I noticed that Festool includes the definition of what a Fakir actually is on their website (a holy person who lies on a bed of nails). 

Best of luck..


----------



## ParamountPaint (Aug 25, 2016)

I'm gonna try the Fakir, solely because taking the face and backing off at the same time has proven less destructive and oddly quicker. When we pulled the facing, the drywall paper was pulling in spots and the cotton-weave backing makes a mess. If the Fakir works, the largest part of the physical work should be reduced greatly.

We also have to work around the fact that this is an occupied facility, so we need to strip and clean an area and put everything back. The only reason we are even in there during the day is that many of the employees are working from home, so we can get into offices that we wouldn't usually be in during business hours.

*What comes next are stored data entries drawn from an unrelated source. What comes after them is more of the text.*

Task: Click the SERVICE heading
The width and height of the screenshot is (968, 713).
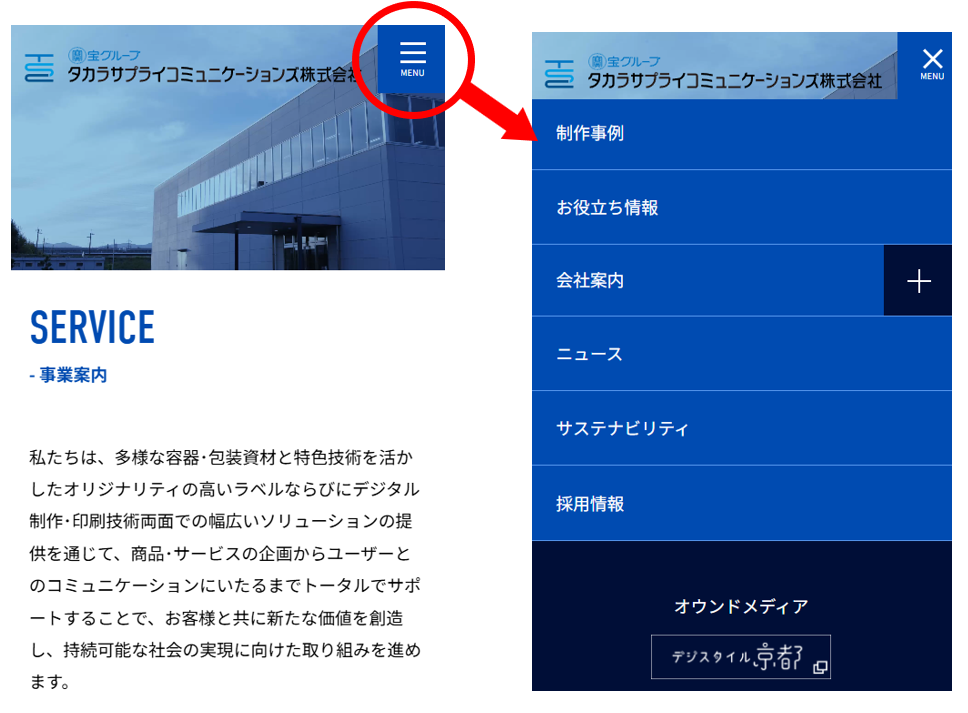Action: coord(93,328)
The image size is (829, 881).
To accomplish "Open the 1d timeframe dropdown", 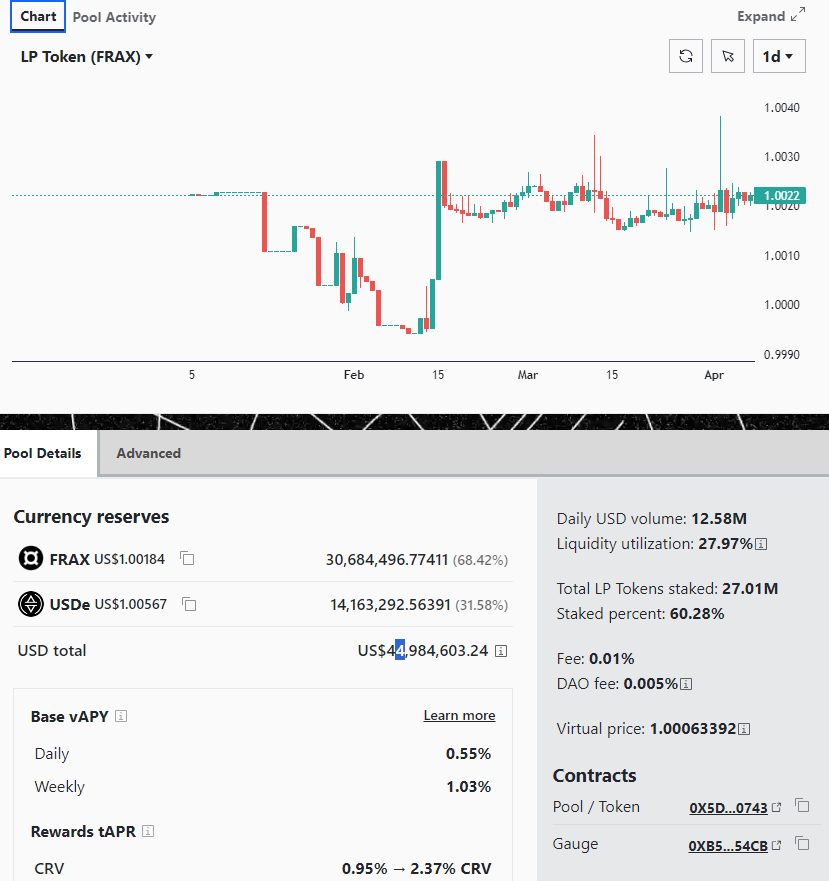I will pos(779,56).
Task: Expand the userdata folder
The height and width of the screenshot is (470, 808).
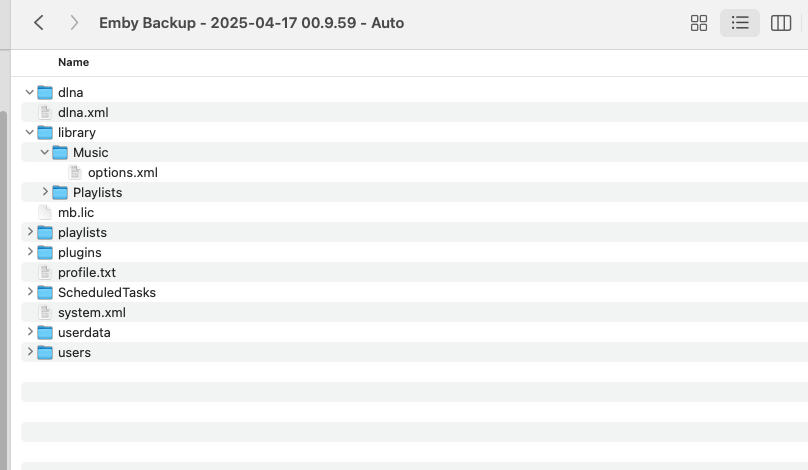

I don't know what the paste is, but Chomp doesn't faze it (it usually works pretty well). The stuff we're using is called Zinnser Ultimate, which seems to use alcohol as the active ingredient. I really hate DIF, so if we can get acceptable results with the Ultimate, I'm gonna stick with it. The paper was installed over new drywall with one crappy coat of primer, it seems. It's the original installation, though the cove base has been changed at some point and they cut the paper at the base line...also a problem.

I've got the budget, I think, so it may just be a case of more manpower. Luckily, it's my last branch with paper.


----------



## Holland (Feb 18, 2011)

Would like to see some pics...


----------



## Conley (Dec 6, 2010)

I'm on here looking for info one a different tool, but saw this thread and thought id share my experience. I got one in November and used it on a good size removal. Different papers for sure. Vinyl peeled off and left a backing and was easily soaked and pretty much feel off. The largest rooms were really tough and only the score and soak would work. I really appreciated the tool. I do not like to run a tiger paw . The constant circular motion is not good to me.
The Fakir absolutely cut the scoring time to a fraction and was so much easier to do the up and down motion that I'm more custom to. There is a learning curve for sure. I started out easy then I didn't care if hurt the wall, it was inevitable
that I has to skim coat some mud. I had issues with the bolt that holds one of the wheels of teeth on . it would come loose and I felt as if was putting too much pressure to that side of it . that happened a few times and I haven't been up against paper since. I didn't return the tool and I'm happy with how much time it saved me and could save me on future projects.


----------



## Workaholic (Apr 17, 2007)

ParamountPaint said:


> I already ordered one for 2nd day air, so I'm going to give it a try. Just seeing if anyone has any experience with it.
> 
> If it works, I'm going to order 2 move overnighted.


I've checked one out at Festool in Indiana, but not on a job out in the field. It will make the paper tiger seem like a kids toy i reckon.


----------



## Woodco (Nov 19, 2016)

Will the GC let you prime the stuck on backing and skim coat over that?


----------



## ParamountPaint (Aug 25, 2016)

Woodco said:


> Will the GC let you prime the stuck on backing and skim coat over that?


There isn't a gc involved. They have internal staff that act as the gc. I essentially have a prime contract for our work.


----------



## Woodco (Nov 19, 2016)

I would pull the face, gardz the backing, and float it smooth. Give the walls a band new surface.


----------



## Vinyl 54X (Mar 12, 2019)

Strip the face of the vinyl, Draw tite the backing and skim coat away. Some old wallcoverings have a backing that reacts with the paste and creates a hard waterproof barrier, Are walls going back W-C or paint?


----------



## ParamountPaint (Aug 25, 2016)

Walls are going to paint. I've received the Fakir, so it will be put to the test tomorrow. I think it may be the ticket.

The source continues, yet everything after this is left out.